Document excerpt:
◆ ◆ ◆ ◆ ◆ ◆ ◆

Emery v. United States, 27 F.2d 992 (W.D. Pa. 1928)
June 9, 1928
District Court, W. D. Pennsylvania.
James Walton, of Pittsburgh, Pa., for plaintiffs.
John D. Meyer, U. S. Atty., and W. J. Aiken, Asst. U. S. Atty., both of Pittsburgh, Pa., and C. M. Charest, General Counsel Bureau of Internal Revenue, and Wm. T. Sabine, Jr., Spec. Atty. Bureau of Internal Revenue, both of Washington, D. C., for the United States.
THOMSON, District Judge.
This case is before the court on an affidavit of defense raising questions of law under the Pennsylvania Practice Act of 1915 (Pa. St. 1920, §§ 17181-17204). The action is brought to recover $37,054.93, alleged to have been erroneously paid by Lewis Emery, Jr., decedent, for the year 1917.
The legal position of the defendant is that this court is without jurisdiction to hear and determine the issue involved, because of certain proceedings had before the United States Board of Tax Appeals. In order to determine this question, it is essential to *993 know just what the proceedings were, and their respective dates.

◆ ◆ ◆ ◆ ◆ ◆ ◆

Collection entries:

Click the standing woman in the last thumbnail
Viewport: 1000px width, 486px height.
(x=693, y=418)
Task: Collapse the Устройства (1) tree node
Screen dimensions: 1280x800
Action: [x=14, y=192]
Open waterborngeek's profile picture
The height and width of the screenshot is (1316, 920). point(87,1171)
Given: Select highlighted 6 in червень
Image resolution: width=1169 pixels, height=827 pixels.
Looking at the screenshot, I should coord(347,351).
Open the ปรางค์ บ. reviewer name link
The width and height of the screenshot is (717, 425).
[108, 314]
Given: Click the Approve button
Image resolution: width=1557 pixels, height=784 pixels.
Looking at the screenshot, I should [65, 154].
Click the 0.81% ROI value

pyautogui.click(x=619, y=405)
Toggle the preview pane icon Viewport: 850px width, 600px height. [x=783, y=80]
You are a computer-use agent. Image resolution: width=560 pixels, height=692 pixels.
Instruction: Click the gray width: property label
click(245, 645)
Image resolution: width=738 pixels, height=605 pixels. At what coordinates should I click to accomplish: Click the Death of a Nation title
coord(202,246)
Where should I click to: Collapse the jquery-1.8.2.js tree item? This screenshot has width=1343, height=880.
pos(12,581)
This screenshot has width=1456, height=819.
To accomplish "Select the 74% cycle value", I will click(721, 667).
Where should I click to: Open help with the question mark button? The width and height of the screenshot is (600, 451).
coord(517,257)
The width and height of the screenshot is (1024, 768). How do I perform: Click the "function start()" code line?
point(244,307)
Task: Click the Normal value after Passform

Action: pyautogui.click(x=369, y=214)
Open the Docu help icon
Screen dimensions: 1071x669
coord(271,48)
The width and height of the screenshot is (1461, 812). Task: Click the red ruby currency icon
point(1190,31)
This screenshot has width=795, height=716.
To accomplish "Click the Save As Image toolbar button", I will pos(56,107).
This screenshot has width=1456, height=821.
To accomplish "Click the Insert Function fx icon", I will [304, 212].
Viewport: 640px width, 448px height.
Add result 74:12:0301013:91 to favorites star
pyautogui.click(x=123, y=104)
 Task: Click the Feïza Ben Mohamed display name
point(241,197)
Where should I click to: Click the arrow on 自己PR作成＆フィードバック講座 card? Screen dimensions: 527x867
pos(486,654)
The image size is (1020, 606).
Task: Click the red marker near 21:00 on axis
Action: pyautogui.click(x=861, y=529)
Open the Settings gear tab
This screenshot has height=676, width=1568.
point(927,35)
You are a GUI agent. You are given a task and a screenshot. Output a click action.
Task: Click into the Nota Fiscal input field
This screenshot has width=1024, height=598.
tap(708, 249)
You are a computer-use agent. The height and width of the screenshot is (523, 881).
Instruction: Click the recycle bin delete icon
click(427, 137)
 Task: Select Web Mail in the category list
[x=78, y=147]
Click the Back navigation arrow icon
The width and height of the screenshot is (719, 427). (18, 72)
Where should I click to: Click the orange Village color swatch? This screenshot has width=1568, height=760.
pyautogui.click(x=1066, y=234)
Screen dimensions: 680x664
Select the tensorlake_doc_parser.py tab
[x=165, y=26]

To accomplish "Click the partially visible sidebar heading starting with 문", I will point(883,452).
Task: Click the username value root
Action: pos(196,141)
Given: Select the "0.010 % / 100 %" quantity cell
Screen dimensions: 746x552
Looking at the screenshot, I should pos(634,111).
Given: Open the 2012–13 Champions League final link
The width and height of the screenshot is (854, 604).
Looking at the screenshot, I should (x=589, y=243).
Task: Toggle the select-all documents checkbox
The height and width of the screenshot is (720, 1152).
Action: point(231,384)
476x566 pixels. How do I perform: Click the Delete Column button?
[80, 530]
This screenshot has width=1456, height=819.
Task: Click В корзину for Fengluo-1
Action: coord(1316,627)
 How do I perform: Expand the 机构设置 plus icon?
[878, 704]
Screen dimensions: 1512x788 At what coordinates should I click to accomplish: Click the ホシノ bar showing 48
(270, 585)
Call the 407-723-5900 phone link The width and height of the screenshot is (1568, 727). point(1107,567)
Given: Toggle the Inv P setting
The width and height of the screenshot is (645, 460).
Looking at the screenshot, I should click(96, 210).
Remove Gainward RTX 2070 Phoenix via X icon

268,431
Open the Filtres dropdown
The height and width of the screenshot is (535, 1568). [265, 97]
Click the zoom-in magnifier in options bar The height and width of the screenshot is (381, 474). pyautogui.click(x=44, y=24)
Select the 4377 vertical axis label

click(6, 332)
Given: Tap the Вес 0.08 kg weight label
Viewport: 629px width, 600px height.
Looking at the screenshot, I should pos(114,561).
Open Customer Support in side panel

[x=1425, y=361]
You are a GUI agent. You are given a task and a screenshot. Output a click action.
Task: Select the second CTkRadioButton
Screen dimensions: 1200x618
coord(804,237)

◆ ◆ ◆ ◆ ◆ ◆ ◆

Exercise instructions:
1. Answer these questions from the court opinion:
(a) Which court heard the case?
(b) What sum does the action seek to recover?
(c) Who was the District Judge?
2. Can you carry on the court opinion from its last sentence?
The items stand apart from the court opinion as separate material.

Responses for each task:
1.
(a) The District Court, W. D. Pennsylvania.
(b) $37,054.93.
(c) Thomson.

2.
On October 21, 1925, the taxpayer received notice from the Commissioner of Internal Revenue that an additional tax for the year 1917, in the amount of $117,329.38, would be levied against him. Following this notice, on December 8, 1925, the plaintiffs filed an appeal to the United States Board of Tax Appeals, praying for a rehearing and redetermination of the alleged additional tax, and on January 21, 1926, this suit for refund of $37,054.93 was filed.
On February 26, 1926, the Revenue Act of 1926 (44 Stat. 9) was enacted. Beginning on June 15, 1927, before the Board of Tax Appeals, hearings were had on the merits of the taxpayer's appeal from the Commissioner's proposed levy of additional tax. On November 25, 1927, the Board of Tax Appeals handed down a decision to the effect that no additional tax was due and owing from the plaintiffs, upon which a formal judgment to that effect was entered by the Board on November 29, 1927. On January 23, 1928, by leave of court, plaintiffs filed an amendment to the original complaint, exhibiting fully the proceedings before the Board of Tax Appeals as above set forth. On February 15, 1928, defendant's affidavit of defense, raising questions of law, was filed. The additional tax as originally assessed was in March, 1923, and this demand for payment was met by the taxpayers filing with the Commissioner a claim for abatement, of the entire amount, and thereafter the claim was modified a number of times, finally resulting in the appeal to the Board of Tax Appeals as above stated.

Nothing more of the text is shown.